In case you have just joined the conversation, longer roasts are needed to reduce Chlorogenic acid and produce a low acid coffee. The primary reason is that the temperature and the duration of the application of heat to the coffee has to be sufficient and sustained for a long enough period of time to degrade the levels of Chlorogenic acid.

However, modern roast profiles are not designed to achieve those temperatures and sustained levels of heat. Did you know that the trend in coffee roasting world-wide is headed to shorter, earlier, and higher temperature roasts? Ironically, roasts are getting hotter to speed up production and accelerate development, but the overall finished roast temperature is declining, which results in coffees retaining much of their acidity.

How is it that roasters can use higher temperatures, yet at the same time the roasts are getting cooler? This answer requires a more detailed look.

When roasting coffee, roasters must manage the temperature of the air in the roasting drum chamber and the actual temperature of the coffee bean. In some instances, the differential between the air temperature and the actual temperature of the coffee bean can differ by more than 100ºF.

In using a very aggressive application of high heat and high start temperatures, modern roast profiles are designed to bring the coffee to the desired drop temperature in order to finish the roast very quickly. However, modern profiles also call for dropping the coffee earlier in the roast process, as the trend in coffee is light roasts with more “fanciful” flavor notes.

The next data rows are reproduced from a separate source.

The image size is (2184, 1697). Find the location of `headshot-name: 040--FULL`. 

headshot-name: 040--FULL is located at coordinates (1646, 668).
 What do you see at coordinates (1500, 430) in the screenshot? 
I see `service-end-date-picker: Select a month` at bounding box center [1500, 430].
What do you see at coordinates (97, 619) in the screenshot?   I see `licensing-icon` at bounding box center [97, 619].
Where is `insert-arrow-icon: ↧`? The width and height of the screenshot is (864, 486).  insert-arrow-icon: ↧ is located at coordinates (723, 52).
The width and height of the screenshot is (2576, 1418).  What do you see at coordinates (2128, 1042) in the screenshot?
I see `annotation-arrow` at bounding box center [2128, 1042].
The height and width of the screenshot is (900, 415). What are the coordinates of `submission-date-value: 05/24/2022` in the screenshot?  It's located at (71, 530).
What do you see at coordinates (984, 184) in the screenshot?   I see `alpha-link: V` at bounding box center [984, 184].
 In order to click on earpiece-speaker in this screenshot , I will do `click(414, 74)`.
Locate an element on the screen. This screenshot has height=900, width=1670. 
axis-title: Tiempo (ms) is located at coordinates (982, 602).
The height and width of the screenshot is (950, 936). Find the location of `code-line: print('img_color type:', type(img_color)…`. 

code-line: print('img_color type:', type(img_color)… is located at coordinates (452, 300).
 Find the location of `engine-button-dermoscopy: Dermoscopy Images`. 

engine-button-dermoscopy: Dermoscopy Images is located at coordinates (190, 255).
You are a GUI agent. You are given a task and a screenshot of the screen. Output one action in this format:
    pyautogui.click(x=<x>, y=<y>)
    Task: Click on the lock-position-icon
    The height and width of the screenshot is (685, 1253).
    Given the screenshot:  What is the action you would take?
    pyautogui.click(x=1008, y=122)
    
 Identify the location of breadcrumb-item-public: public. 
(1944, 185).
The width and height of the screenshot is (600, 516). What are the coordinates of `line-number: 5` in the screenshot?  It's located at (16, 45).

Therefore, since the roast profile is designed to start at a higher air temperature and finish at a lower bean temperature, which is a lighter roast, the overall roast duration is dramatically reduced. As a result, modern roast profiles fail to bring the coffee beans to a sufficient temperature and duration to begin to minimize the presence of Chlorogenic acid in any significant way.

That means the odds are that your next cup of coffee will be high in acid!